Your goal: Every line of the records below from the line with "Turn off the" up to and including the line with "Given: Click defendant 张某某 in 劳动合同纠纷 row" must be reproduced exactly, and no line outside that range.

Supplied data:
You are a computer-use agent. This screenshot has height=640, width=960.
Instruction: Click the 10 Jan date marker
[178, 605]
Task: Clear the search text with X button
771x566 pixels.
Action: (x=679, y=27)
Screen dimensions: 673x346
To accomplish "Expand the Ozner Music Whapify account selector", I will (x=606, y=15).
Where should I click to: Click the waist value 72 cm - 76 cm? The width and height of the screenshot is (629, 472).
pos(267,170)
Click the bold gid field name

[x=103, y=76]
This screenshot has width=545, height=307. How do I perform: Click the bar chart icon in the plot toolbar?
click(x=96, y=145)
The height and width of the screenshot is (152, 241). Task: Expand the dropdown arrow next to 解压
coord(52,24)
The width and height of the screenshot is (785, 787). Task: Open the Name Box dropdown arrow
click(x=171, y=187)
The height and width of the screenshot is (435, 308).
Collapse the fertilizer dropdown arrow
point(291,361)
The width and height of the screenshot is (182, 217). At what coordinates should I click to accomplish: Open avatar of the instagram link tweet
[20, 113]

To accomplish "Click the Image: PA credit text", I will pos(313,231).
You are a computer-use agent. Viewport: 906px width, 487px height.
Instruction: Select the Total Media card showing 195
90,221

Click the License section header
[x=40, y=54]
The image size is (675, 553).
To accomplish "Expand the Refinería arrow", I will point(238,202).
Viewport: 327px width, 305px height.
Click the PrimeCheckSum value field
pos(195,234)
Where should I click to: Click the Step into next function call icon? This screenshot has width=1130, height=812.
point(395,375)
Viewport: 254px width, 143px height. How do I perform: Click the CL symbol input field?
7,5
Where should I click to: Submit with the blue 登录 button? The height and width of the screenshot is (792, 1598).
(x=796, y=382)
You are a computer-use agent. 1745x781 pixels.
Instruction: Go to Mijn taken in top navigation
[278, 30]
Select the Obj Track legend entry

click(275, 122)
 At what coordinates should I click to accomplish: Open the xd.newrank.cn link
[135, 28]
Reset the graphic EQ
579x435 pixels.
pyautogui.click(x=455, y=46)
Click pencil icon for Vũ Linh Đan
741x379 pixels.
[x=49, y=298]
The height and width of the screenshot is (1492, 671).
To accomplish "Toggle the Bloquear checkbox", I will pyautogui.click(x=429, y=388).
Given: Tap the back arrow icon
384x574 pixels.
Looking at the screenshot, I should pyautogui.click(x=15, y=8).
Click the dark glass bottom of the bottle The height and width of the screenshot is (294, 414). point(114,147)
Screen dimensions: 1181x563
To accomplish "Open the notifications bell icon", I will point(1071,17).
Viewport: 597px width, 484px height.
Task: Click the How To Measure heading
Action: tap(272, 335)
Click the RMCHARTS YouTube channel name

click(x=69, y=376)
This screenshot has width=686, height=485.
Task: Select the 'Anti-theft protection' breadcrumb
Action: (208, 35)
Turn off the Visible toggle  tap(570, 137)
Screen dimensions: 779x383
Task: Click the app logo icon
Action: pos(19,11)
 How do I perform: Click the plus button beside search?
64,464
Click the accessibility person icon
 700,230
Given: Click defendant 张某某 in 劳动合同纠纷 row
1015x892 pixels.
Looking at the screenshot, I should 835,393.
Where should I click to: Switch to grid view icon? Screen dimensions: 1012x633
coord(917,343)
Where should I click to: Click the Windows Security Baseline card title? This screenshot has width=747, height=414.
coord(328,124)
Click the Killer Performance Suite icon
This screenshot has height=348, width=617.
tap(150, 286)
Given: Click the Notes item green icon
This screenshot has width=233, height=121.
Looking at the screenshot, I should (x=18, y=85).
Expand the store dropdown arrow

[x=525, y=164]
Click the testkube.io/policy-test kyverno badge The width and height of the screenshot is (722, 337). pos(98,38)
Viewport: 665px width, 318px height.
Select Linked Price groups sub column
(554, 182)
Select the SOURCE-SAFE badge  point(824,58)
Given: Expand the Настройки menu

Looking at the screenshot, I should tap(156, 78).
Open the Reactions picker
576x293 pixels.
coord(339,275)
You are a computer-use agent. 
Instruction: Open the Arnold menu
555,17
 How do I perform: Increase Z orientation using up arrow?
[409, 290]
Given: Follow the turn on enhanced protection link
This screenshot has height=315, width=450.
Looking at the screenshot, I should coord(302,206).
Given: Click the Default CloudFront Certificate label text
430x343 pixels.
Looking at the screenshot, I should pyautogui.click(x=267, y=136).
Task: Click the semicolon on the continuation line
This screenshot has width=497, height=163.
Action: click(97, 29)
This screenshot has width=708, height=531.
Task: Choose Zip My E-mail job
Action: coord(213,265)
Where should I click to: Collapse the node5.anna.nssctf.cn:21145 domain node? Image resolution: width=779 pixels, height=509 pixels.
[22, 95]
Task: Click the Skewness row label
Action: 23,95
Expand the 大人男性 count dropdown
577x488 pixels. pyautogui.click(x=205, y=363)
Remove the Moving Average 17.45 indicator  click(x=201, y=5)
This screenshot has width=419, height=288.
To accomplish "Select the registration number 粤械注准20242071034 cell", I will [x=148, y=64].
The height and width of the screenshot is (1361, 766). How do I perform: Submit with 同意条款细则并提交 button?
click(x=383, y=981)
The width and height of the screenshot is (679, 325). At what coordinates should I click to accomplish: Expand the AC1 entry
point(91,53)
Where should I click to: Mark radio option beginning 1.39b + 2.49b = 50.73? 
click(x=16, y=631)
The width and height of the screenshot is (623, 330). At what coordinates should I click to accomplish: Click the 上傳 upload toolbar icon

Result of the task:
Turn off the Visible toggle  tap(570, 137)
Screen dimensions: 779x383
Task: Click the app logo icon
Action: pos(19,11)
 How do I perform: Click the plus button beside search?
64,464
Click the accessibility person icon
 700,230
Given: Click defendant 张某某 in 劳动合同纠纷 row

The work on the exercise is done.